Restricted stock units are a type of company reward where employees are promised shares of stock, but they only fully own these shares after meeting certain conditions, like staying with the company for a set time. They matter because they can become valuable assets and are often used to motivate employees to help the company succeed.
sell-to-cover financial
"require the satisfaction of a tax withholding obligation to be funded by a "sell-to-cover" transaction"
Sell-to-cover is when part of newly issued or exercised company stock is immediately sold to pay required taxes and fees, so the recipient keeps the remaining shares. For investors this matters because it reduces the number of shares insiders or employees actually hold after a grant, can create small, routine share sales that aren’t signal of cashing out, and slightly increases share supply on the market—like selling a portion of a paycheck to cover the tax bill.

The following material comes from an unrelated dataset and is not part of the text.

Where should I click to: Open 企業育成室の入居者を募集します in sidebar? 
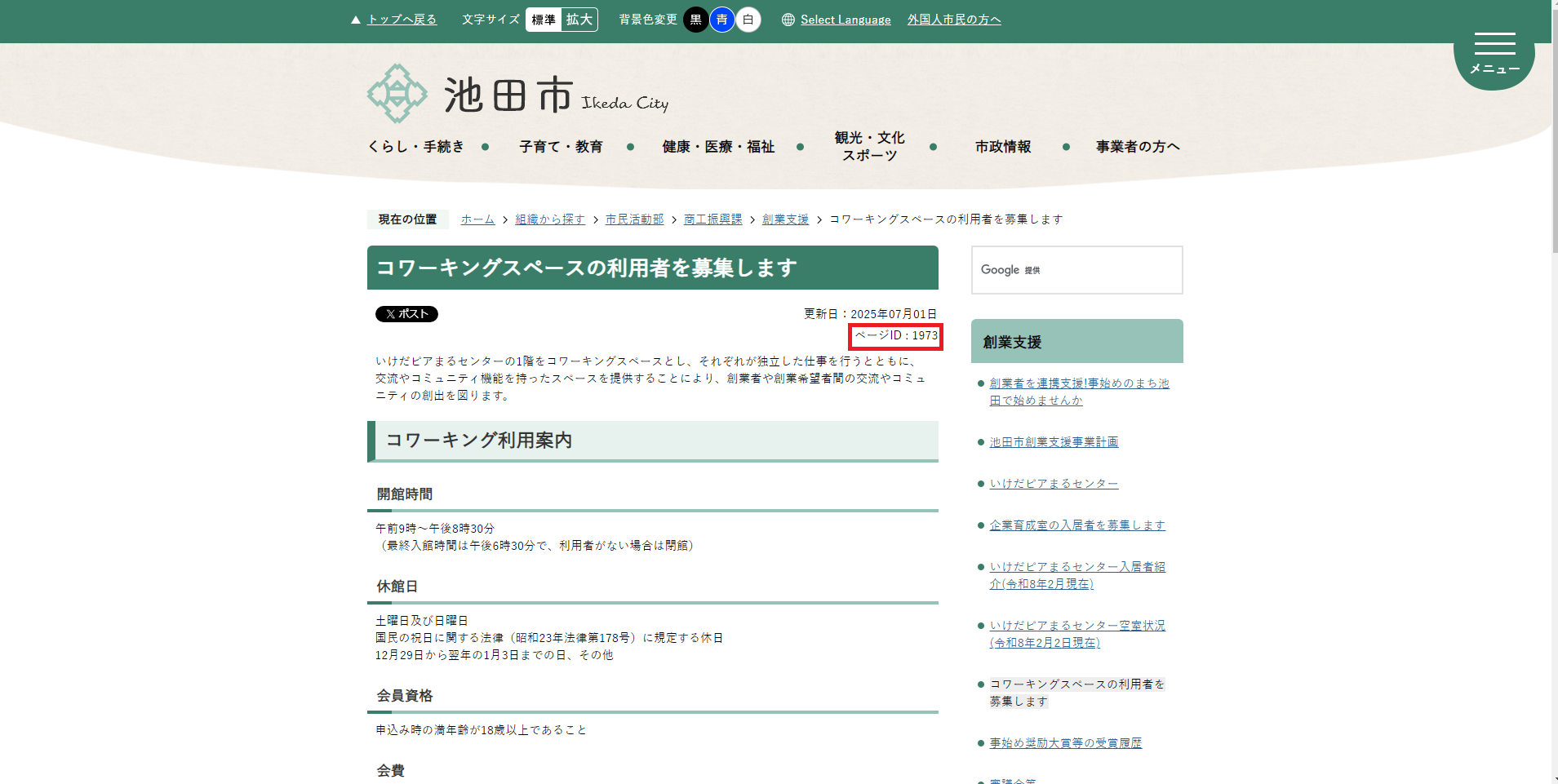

equity incentive plans financial
"mandated by the Issuer's election under its equity incentive plans to require the satisfaction of a tax withholding obligation"
Equity incentive plans are company programs that pay employees, executives, or directors with company stock, stock options, or share units instead of or in addition to cash, aiming to align their interests with shareholders—like giving team members a stake in the house they help build. For investors this matters because such plans can motivate better company performance but also dilute existing ownership and increase reported compensation costs, so they affect future earnings, voting power, and share value.
weighted average price financial
"The price reported in Column 4 is a weighted average price."
Weighted average price is the average price of a security where each trade or component is counted according to its size, so bigger trades pull the average more than smaller ones. Think of it like calculating the average cost of a grocery haul where items you bought more of have greater influence on the final per-item cost. Investors use it to understand the true average price paid or received, judge execution quality, and compare trading performance against market movement.
FAQ
What did OmniAb (OABI) insider Charles Berkman report in this Form 4?
Charles S. Berkman reported the vesting of 13,542 Restricted Stock Units, which converted into common shares at no cost. A portion of these shares was then sold automatically to cover tax withholding obligations under OmniAb’s equity incentive plans.
Was the OmniAb (OABI) insider sale by Charles Berkman a discretionary trade?
No, the sale was not discretionary. Footnotes explain that OmniAb’s equity incentive plans require tax withholding to be funded by a mandated “sell-to-cover” transaction, so the 7,157-share sale was executed to meet tax obligations rather than active portfolio rebalancing.